Как ни была я утомлена путешествием, эта ужасная новость долго мешала мне заснуть, когда легла я в постель. На следующее утро я встала вместе со слугами, горя нетерпением уехать в Лондон с первым поездом.
Глава XLVIII
НА ПУТИ К КОНЦУ. ВТОРАЯ СТАНЦИЯ
Как ни рано я встала, оказалось, что Оскар встал раньше меня. Он ушел из дома и потревожил утренний сон мистера Гутриджа, обратившись к нему за ключом от Броундоуна.
Возвратясь в приходский дом, Оскар сказал, что ходил взглянуть на некоторые вещи, принадлежащие ему и оставшиеся в пустом доме. Его взгляд и манеры, когда он рассказал это, показались мне более неубедительными, чем когда-либо. Я промолчала и, заметив, что его широкое дорожное пальто застегнуто криво на груди, застегнула его как следует. Моя рука при этом коснулась его бокового кармана. Он отшатнулся, как будто там было что-нибудь такое, что он хотел скрыть от меня. Не была ли это какая-нибудь вещь, за которой он ходил в Броундоун?
Мы уехали, обремененные мистером Финчем, который не хотел отстать от Оскара, с первым скорым поездом, доставившим нас прямо в Лондон. Справившись на станции о расписании поездов, я увидела, что успею навестить Гроссе перед отъездом в Сиденгам. Решив не сообщать Оскару печального известия о зрении Луциллы, пока не повидаюсь с доктором, я уехала под придуманным предлогом, оставив двух джентльменов в пассажирской зале.

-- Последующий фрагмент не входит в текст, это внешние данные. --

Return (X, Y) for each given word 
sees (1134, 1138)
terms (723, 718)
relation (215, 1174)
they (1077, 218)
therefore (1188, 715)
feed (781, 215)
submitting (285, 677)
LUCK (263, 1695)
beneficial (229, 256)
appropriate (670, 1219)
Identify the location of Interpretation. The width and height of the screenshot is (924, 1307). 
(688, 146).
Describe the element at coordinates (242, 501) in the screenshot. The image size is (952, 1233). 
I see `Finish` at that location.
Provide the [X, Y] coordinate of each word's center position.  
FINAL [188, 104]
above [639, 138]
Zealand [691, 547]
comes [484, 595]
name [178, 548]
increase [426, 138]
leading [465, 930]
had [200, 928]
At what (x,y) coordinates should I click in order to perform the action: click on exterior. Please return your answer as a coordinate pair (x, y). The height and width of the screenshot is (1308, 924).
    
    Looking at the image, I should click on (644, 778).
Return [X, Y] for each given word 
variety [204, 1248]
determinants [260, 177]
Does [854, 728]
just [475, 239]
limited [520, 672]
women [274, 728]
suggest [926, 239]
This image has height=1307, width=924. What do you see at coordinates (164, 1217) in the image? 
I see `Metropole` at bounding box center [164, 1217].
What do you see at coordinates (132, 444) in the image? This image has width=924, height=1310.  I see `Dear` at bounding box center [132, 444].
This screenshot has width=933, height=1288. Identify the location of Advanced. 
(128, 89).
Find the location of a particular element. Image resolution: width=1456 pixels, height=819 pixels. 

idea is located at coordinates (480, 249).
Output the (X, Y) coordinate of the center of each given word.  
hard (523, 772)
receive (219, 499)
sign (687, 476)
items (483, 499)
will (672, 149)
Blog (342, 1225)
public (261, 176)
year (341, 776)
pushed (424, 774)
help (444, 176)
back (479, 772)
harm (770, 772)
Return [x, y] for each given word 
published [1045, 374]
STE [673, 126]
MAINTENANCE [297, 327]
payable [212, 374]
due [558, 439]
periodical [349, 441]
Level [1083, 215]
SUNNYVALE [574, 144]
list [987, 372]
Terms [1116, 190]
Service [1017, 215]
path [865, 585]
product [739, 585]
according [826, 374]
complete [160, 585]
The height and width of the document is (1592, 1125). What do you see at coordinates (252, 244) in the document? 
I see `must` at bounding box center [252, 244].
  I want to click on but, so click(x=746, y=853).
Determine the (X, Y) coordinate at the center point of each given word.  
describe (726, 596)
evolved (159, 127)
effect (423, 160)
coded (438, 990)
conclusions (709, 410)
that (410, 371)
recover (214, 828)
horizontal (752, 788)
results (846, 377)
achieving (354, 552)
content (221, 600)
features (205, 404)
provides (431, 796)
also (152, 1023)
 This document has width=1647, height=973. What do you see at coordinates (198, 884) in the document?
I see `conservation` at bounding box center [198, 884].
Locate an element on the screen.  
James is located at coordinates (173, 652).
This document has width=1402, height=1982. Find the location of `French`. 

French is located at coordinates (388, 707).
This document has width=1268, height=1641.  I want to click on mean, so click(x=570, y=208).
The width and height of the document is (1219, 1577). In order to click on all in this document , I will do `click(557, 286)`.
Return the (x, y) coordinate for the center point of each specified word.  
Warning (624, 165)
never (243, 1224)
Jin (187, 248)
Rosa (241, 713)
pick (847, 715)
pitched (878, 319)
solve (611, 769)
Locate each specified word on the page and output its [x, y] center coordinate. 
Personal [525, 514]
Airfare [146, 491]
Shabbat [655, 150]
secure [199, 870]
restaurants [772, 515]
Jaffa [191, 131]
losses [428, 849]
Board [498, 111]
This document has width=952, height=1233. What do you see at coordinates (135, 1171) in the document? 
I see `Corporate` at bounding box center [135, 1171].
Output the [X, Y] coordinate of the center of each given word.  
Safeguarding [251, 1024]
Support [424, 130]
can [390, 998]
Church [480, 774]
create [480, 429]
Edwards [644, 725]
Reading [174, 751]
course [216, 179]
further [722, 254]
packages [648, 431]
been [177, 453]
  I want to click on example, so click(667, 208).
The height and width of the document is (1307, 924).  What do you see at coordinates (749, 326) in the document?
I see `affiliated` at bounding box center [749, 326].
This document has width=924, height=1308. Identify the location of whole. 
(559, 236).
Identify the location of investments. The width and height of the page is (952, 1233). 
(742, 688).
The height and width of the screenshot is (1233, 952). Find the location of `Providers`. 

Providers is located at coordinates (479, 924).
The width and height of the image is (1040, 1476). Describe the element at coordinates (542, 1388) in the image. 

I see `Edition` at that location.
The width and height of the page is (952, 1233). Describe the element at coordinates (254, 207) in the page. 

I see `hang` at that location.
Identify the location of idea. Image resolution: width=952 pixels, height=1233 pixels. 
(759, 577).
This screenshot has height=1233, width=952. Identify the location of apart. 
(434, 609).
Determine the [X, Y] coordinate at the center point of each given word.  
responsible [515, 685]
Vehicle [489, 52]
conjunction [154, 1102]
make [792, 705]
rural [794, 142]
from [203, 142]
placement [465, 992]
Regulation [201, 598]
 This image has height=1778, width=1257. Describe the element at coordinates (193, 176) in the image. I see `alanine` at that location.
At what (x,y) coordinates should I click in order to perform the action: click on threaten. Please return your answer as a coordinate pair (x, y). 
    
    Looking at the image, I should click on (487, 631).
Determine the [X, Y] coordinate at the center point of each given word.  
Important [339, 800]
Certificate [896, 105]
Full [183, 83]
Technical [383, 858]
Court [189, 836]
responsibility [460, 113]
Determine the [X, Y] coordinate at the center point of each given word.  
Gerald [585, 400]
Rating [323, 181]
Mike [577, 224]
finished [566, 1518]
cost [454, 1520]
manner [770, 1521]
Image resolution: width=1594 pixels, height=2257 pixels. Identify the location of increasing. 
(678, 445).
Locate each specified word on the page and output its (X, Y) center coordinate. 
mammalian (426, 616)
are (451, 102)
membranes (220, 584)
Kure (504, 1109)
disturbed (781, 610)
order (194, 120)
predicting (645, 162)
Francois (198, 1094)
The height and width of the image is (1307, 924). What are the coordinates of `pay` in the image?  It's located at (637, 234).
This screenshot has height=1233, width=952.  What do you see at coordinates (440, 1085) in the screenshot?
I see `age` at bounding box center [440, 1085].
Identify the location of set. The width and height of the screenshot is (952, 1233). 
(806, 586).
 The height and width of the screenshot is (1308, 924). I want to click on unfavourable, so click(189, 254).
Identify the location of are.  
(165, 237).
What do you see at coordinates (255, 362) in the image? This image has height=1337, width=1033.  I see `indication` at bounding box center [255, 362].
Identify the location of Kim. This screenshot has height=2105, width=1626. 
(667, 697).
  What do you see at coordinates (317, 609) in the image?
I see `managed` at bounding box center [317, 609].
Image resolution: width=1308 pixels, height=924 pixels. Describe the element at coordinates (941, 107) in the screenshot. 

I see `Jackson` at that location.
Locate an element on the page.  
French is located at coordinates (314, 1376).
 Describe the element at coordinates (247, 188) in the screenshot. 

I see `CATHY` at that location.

Я застала Гроссе в большом кресле с обвернутой холодными капустными листьями больной ногой. От страдания и тревоги глаза его были свирепей, ломаный английский язык уродливей, чем когда-либо. Когда я появилась в дверях его комнаты и сказала: «Здравствуйте», доктор, видимо, сгорая от нетерпения, погрозил мне кулаком.
— Здравствуйте, черт возьми! — проревел он. — Где? Где? Где Финч?
Я сказала ему, где мы надеемся найти Луциллу. Гроссе повернул голову и погрозил опять кулаком склянке, стоявшей на камине.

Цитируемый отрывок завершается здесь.